Not that the Dutch tactician was willing to avoid criticising individual lapses in concentration. Lucy Quinn, who must be feeling the heat from Leanne Kiernan ahead of Slovakia’s visit to Tallaght stadium on November 25th, was name checked as the culprit who allowed Emmi Alanen create the Finland equaliser for Adelina Engman when Katie McCabe was being treated for the umpteenth time after a Finn snapped at the Irish captain’s heals.

“We were playing with 10 players and it proves that you actually need everybody!” Pauw exclaimed. “In that case the striker needs to pick up immediately to her task. It is true a player let her opponent go, I don’t know if you seen that.”

We didn’t but we have now. That was the height of negative reaction from a groundbreaking win for the Republic of Ireland.

“We knew we had to win this game,” said Heather Payne, who really belongs on the famous red asphalt that surrounds the Olympic stadium’s grass. “It was such an important game. Away from home it was even bigger. They are second seeds in the group, this was our most important win so far.”

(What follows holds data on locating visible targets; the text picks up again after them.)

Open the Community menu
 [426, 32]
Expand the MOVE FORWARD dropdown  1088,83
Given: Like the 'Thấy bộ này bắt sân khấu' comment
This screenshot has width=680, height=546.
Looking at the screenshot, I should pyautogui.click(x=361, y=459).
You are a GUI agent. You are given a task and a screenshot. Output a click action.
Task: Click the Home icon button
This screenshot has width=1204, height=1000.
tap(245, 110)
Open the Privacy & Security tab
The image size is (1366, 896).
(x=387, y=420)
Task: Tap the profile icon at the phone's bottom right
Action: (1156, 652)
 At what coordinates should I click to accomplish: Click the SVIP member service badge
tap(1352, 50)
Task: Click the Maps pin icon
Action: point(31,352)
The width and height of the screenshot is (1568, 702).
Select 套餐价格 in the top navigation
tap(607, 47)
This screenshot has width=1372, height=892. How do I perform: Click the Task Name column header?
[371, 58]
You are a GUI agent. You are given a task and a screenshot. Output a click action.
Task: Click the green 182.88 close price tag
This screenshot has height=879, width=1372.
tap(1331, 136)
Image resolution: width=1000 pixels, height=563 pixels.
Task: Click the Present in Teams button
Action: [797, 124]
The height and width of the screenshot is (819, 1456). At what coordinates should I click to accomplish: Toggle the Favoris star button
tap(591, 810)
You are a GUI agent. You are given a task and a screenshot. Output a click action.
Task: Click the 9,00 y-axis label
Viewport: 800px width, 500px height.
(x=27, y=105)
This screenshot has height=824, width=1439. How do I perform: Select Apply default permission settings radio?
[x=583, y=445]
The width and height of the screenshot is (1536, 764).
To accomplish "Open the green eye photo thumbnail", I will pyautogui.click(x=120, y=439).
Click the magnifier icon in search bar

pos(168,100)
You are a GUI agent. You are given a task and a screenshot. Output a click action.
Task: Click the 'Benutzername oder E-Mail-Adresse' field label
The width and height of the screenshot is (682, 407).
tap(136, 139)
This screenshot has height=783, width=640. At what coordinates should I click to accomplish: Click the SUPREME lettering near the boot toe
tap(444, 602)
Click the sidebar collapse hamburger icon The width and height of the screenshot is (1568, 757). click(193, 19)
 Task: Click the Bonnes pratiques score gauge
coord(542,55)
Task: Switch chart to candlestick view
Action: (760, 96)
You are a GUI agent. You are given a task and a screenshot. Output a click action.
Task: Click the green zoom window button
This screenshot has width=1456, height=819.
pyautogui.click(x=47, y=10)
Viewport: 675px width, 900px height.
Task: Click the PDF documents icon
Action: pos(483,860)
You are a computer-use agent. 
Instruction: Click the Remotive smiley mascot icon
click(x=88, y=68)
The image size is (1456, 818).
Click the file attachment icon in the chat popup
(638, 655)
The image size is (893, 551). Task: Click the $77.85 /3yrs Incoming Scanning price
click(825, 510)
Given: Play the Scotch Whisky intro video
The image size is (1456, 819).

Payne means ever. In the entire history of Irish women’s football.

“Ireland were smart tactically,” conceded Finland coach Anna Signeul. “They broke the game down and defended their own box, we ended up having to play a lot of crosses in and the goalkeeper [Courtney Brosnan] and Louise Quinn are good at taking crosses. We should have scored in the first-half, we had chances.”

Many, many wobbly moments as Ireland went deep into themselves following Megan Connolly’s ninth-minute free kick beat Tinja-Riikka Korpela.

“Very important,” was how Pauw described this World Cup qualifier before upgrading this to: “Extremely important.”

The winner came via three cerebral players connecting in an exhilarating counter attack, as Jamie Finn dazzled before Payne sent a cross through Korpela’s grasp and onto the head of Denise O’Sullivan.

“I can’t really remember,” said Payne, looking like she had just pipped Emil Zátopek to gold in the 1952 marathon. “I was just over on the right side, near the goal and just said I’d take it on, whip it into the box because I knew we had players forward. And Denise got on the end of it.”

What’s it like being the Irish version of The Road Runner?

“It’s tough chasing balls sometimes but sometimes it does pay off. It was a tough game, everyone had to put in a shift. We all worked extremely hard. Tough job but there was a reward at the end of it.”